Vergleich sozialer Netzwerke


Zweck

Projektstatus

Jahr des Erscheinens

Kompatibel zu "Fediverse"

Vorteile

Nachteile

Wikipedia

Projektseiten


Diaspora*

Freie Facebook-Alternative

aktiv

2010


▪Übersichtliche Oberfläche

▪Recht hoher Bekanntheitsgrad


▪Langsame Entwicklung

▪Keine Unterstützung für Activitypub, dennoch kompatibel

Friendica

Freie Facebook-Alternative

aktiv

2010


▪Viele Funktionen und Addons

▪Einfache Installation

▪Aktive Entwicklung

▪Kompatibel zu "Fediverse", größte Kompatibilität

▪-


GnuSocial

Freie Facebook-Alternative

de facto inaktiv

2014


▪Recht viele aktive Nutzer*innen

▪Derzeit keine Perspektiven für die Zukunft

▪Keine Unterstützung für Activitypub, dennoch kompatibel

Mastodon

Freie Twitter-Alternative

aktiv

2016


▪Viele Nutzer*innen


▪-

Human Connection

Freies Facebook, Vernetzung für Veränderung

aktiv

2019


▪Engagierte Community


▪Noch inkompatibel zu "Fediverse"

-

Wechange.de

Polit-Vernetzung

aktiv

2016


▪Engagierte Community

▪Aktive Vernetzung

▪Unübersichtliche Kartendarstellung

▪Inkompatibel zu "Fediverse"

-

Nicht gelistet: Plemora und Hubzilla

Erläuterungen und Hintergründe

Zu Diaspora:
Die Entwickler von diaspora* arbeiten an einem abgeschlossenen Netzwerk. Dass Kommunikation auch an andere alternative soziale Netzwerke gehen kann (oder sollte), ist für sie nebensächlich – sie sprechen aber immerhin mit anderen alternativen sozialen Netzwerken über entsprechende Ideen und Möglichkeiten. Der Defacto-Standard ActivityPub ist aus Sicht der diaspora*-Entwickler das falsche Protokoll, da dessen Spezifikationen ihnen zu ungenau definiert sind.

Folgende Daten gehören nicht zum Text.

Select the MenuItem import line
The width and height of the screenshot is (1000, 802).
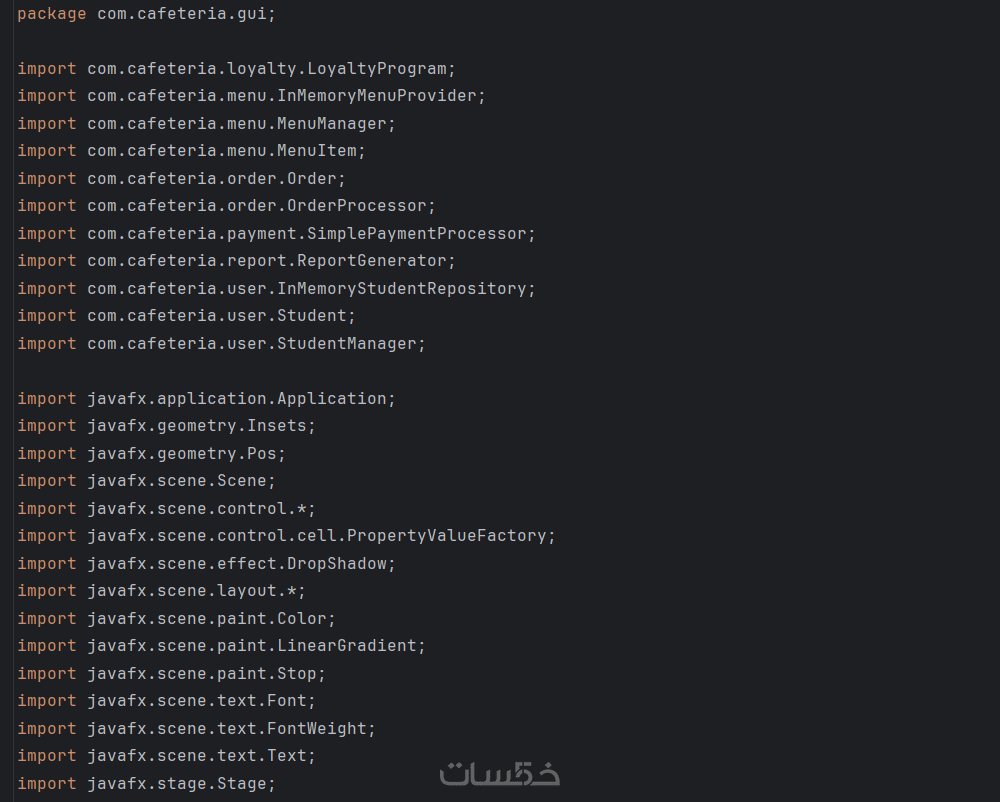[x=190, y=151]
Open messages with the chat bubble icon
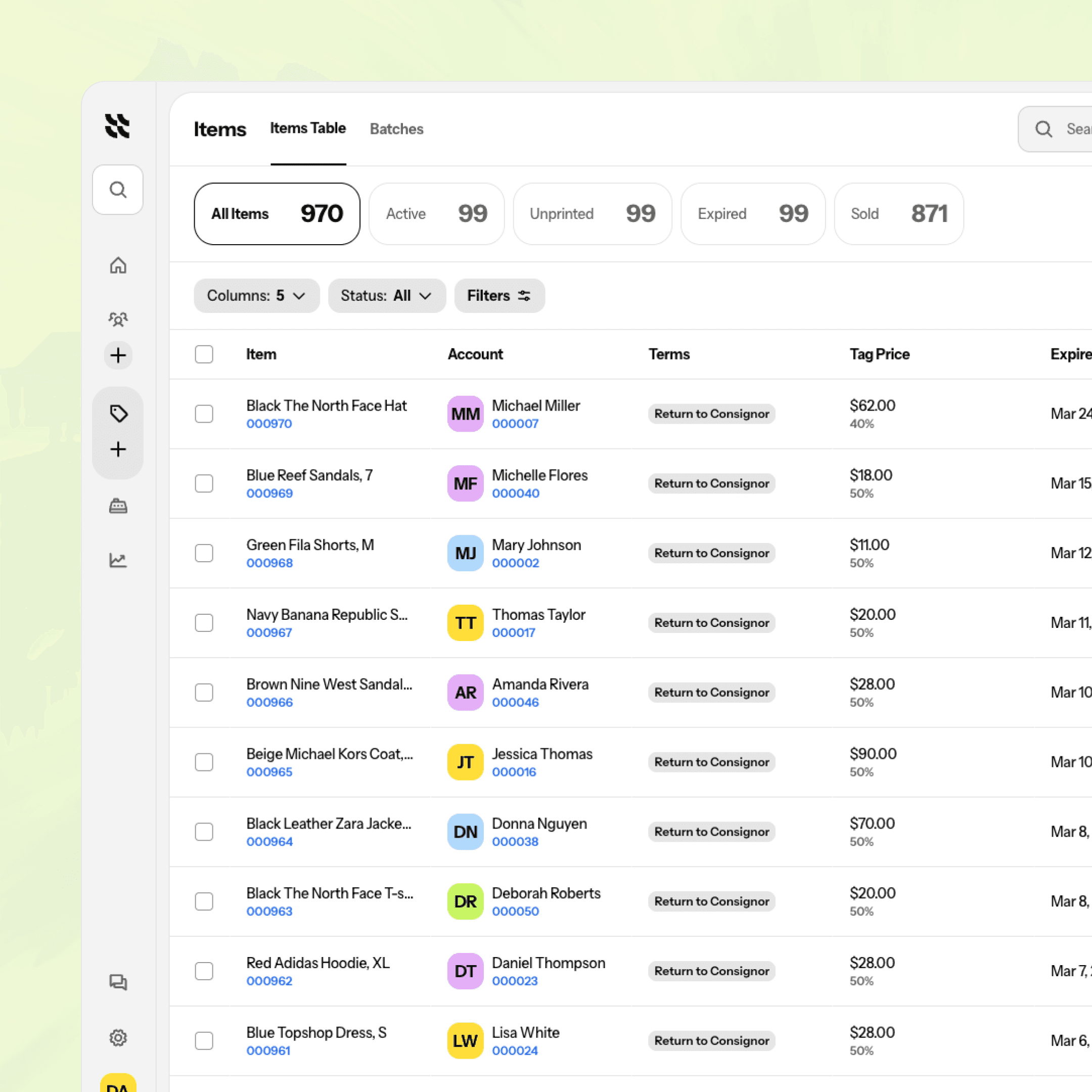This screenshot has height=1092, width=1092. [118, 982]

Zu Mastadon und Activitypub:
Mastodon nutzt, wie Friendica auch, ActivityPub, hat den Standard aber nicht ganz exakt implementiert (obwohl sie selber maßgeblich an der Spezifikation beteiligt waren).
ActivityPub ist der sog. w3c-Standard. Das SPAM Problem wurde bei diesem Protokoll, wie beim alten OStatus-Protokoll bereits, ausgeklammert. D.h. man kann Beiträge, die auf andere Server gelangt sind, per Protokoll nicht wieder ohne weiteres “zurückholen” oder löschen.

Bei ActivityPub ist man mit einem Account stets an einen Server gebunden; obwohl mit Zot (Hubzilla, Osada, Zap) es bereits vor dem Beginn der Planungen zu ActivityPub ein Protokoll gegeben hat, das diese Bindung aufhob um zu ermöglichen, dass ein Account einen (oder mehrere) Klone besitzt. Und wenn der Hauptserver mal down sein sollte, der Nutzer ohne Probleme von dem Account-Klon aus weiterkommunizieren kann – bis der Admin den Server gefixt hat.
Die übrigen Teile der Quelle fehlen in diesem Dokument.